Research Spotlight: Condiments: A Boon for Home Cooks
Consumers turned to condiments during the recent recession as a low-cost way to add interest to the rising number of meals they were preparing at home. But what happens now that purse strings have loosened and dining out is once again popular?
by Denise Shoukas
An affordable way to add flavor to food, condiments are a top choice for consumers when cooking at home. During the worst of the recession, when shoppers snapped their wallets shut to higher-priced foods, they willingly opened them for condiments. Sales grew by 15 percent from 2007 to 2012 (4 percent when adjusted for inflation), to reach $9.7 billion; the highest growth coincided with the start of the recession. Future sales growth will hinge on inspiring home cooks to increase the number of products they use and the frequency, as well as offering better-for-you options and more ethnic and spicy flavor varieties.
The condiment segment is vast. Mintel defines the category to encompass pickles, olives and relishes; mayonnaise; ethnic sauces, including Mexican and Asian sauces; sauces for meat, including barbecue, steak and Worcestershire sauces; and mustard, ketchup and other sauces, including hot, cocktail, dairy, horseradish and seafood sauces.
- The condiment category reached $9.7 billion in sales in 2012. The onset of the recession saw sales increase by 5.6 percent in 2008 and 6.2 percent in 2009. Mintel forecasts conservative growth through 2017 with category sales reaching $10.7 billion.
- The condiments category is highly saturated, with some 91 percent of consumers using ketchup, 86 percent using mustard and 84 percent using mayonnaise. Growing future sales will require flavor and usage innovation. Smaller packaging, to encourage sampling, and suggesting uses for unfamiliar items and flavors may encourage purchases.
- Pickles, olives and relish lead the category, accounting for 26.1 percent of condiment sales.
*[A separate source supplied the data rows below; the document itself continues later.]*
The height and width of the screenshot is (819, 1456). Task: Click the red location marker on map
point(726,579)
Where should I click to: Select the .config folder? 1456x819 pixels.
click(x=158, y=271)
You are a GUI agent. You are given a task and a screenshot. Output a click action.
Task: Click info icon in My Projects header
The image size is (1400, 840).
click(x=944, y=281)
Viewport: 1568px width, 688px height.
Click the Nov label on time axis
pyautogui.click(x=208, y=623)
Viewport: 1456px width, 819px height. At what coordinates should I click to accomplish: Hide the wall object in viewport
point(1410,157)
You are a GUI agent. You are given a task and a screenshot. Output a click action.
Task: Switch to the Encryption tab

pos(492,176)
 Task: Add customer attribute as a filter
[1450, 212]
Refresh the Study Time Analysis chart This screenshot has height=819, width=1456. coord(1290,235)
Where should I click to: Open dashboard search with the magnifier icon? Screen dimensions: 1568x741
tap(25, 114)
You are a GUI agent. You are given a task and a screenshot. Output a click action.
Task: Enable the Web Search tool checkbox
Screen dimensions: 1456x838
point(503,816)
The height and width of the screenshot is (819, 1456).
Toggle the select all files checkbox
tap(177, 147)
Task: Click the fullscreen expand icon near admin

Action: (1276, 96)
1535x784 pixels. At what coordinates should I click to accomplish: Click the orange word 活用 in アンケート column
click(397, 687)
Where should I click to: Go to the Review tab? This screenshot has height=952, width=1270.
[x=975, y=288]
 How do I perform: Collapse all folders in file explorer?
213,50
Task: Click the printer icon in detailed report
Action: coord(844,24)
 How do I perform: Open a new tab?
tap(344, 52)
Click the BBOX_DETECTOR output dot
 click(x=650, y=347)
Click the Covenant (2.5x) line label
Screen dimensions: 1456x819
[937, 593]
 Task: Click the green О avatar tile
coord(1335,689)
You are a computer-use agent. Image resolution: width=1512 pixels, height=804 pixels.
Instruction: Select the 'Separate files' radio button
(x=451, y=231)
- Though there was a slight slowdown in sales as the economy improved and people began to dine out more, product launches continued at a steady rate with 848 condiments hitting the market in 2011. New packaging and product relaunches are the most popular occurrences. Other trends included resealable bags and reduced packaging.
- Gluten-free claims on new launches rose a whopping 289 percent from 2007 to 2012, while low/no/reduced-allergen claims grew 271 percent. Organic and premium claims declined over the same time period.
- As the economy rebounds, consumers view premium attributes—such as smaller, limited-edition formulations, local/regional varieties and fresh/refrigerated blends—as a special treat, traits that will keep them engaged in the category and open them to exploring higher-quality products.
- Some 52 percent of condiment users say low sodium/sodium-free is an important quality to them when choosing products. This same percentage indicates the importance of all-natural products.
- Half of survey respondents think it’s important that condiments come in a squeezable container.
- Some 82 percent of condiment users do so to add flavor to otherwise bland foods. As such, product messaging that emphasizes this benefit should be prioritized.
- Sixty percent of users need a variety of condiment types/flavors to satisfy their tastes, indicating that the purchase of one condiment type does not rule out the purchase of another. More than one-third (37 percent) of condiment users enjoy trying new and different flavors.
- Hispanics are the most frequent users of condiments and seem to use the greatest variety of products. This group averages use of 2.47 condiment types, whereas the general condiment user uses 2.08. Additionally, 10 percent of Hispanics surveyed use five or more types in a typical day. Promoting families of condiments that are formulated to complement one another may resonate with these consumers.